- **EXERCISE DIRECTIONS**
Copy out the lines below that hold the word "Dover".

- **Saved entries**

Segment Open

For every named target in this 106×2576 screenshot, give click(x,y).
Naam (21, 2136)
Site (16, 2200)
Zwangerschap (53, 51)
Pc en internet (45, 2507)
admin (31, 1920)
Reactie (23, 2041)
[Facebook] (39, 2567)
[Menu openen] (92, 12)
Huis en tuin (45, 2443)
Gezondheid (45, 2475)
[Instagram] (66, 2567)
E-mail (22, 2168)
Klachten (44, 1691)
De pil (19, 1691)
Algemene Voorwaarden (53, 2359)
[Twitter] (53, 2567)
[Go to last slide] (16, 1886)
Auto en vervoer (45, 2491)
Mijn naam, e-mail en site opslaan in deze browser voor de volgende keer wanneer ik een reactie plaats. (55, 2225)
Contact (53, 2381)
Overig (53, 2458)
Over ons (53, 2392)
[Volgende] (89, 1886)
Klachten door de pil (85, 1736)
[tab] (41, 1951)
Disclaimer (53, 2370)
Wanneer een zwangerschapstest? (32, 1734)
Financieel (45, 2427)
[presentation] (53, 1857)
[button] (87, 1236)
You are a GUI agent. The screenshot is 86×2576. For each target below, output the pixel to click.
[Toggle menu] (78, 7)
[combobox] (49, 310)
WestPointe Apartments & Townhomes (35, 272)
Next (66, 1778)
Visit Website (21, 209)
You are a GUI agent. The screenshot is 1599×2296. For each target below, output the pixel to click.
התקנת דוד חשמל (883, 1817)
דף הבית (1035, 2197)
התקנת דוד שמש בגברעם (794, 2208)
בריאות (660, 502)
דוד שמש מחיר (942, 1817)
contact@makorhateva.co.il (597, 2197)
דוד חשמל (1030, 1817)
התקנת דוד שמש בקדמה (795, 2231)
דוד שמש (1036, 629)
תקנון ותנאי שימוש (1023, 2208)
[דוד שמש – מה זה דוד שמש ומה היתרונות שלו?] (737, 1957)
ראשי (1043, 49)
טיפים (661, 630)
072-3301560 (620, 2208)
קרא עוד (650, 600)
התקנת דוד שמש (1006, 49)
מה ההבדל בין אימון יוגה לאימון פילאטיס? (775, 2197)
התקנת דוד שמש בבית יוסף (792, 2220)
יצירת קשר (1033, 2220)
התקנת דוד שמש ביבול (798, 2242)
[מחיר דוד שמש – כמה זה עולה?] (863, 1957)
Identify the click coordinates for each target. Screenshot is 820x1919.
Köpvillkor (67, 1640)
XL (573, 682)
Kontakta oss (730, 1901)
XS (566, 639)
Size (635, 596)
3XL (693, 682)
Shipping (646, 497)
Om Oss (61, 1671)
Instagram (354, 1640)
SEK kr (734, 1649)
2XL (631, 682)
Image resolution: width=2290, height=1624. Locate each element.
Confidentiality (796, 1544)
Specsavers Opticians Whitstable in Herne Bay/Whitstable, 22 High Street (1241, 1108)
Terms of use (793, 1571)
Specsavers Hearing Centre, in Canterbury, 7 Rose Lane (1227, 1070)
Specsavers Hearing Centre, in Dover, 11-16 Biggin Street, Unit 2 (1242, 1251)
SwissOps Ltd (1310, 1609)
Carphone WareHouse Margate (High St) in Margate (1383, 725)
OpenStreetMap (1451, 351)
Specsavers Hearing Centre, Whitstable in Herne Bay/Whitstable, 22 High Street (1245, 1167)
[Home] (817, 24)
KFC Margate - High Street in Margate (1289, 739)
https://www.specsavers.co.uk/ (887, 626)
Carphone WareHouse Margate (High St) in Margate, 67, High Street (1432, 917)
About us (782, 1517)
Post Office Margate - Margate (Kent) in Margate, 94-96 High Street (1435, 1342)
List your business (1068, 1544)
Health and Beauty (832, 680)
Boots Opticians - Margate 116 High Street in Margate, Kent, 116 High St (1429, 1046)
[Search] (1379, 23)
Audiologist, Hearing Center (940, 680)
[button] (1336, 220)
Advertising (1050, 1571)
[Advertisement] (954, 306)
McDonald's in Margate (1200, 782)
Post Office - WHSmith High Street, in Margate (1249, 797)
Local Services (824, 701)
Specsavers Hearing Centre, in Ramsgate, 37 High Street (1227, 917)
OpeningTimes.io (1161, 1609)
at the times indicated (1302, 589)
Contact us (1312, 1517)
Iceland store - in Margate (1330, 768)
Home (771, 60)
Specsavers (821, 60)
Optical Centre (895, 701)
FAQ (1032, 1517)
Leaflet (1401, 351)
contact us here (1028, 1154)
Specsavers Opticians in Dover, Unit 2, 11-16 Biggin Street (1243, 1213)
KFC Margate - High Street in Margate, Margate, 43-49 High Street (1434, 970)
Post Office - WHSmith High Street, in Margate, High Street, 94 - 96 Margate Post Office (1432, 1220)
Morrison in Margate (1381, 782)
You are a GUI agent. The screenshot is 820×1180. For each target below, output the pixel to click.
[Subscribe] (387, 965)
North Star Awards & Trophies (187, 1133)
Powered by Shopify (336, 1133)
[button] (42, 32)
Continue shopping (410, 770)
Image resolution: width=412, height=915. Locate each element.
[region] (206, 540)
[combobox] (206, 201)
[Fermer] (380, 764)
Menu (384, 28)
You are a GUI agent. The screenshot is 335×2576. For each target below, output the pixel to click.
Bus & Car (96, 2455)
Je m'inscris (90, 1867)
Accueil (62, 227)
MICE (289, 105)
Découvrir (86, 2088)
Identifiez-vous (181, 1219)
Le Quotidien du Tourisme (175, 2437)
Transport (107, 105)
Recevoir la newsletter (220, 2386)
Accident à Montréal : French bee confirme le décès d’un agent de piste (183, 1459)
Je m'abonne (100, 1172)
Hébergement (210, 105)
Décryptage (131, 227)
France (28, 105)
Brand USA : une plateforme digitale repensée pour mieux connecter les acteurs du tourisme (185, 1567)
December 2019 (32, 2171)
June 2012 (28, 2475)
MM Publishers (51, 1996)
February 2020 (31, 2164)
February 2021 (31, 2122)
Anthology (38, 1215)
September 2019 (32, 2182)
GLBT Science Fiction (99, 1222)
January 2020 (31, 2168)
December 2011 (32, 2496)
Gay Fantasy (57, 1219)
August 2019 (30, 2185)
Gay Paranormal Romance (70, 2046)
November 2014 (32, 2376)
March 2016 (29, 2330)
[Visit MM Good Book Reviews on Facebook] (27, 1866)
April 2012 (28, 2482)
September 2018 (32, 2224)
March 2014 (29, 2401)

Segment Closed

- **RESPONSE AREA**
Specsavers Hearing Centre, in Dover, 11-16 Biggin Street, Unit 2 (1242, 1251)
Specsavers Opticians in Dover, Unit 2, 11-16 Biggin Street (1243, 1213)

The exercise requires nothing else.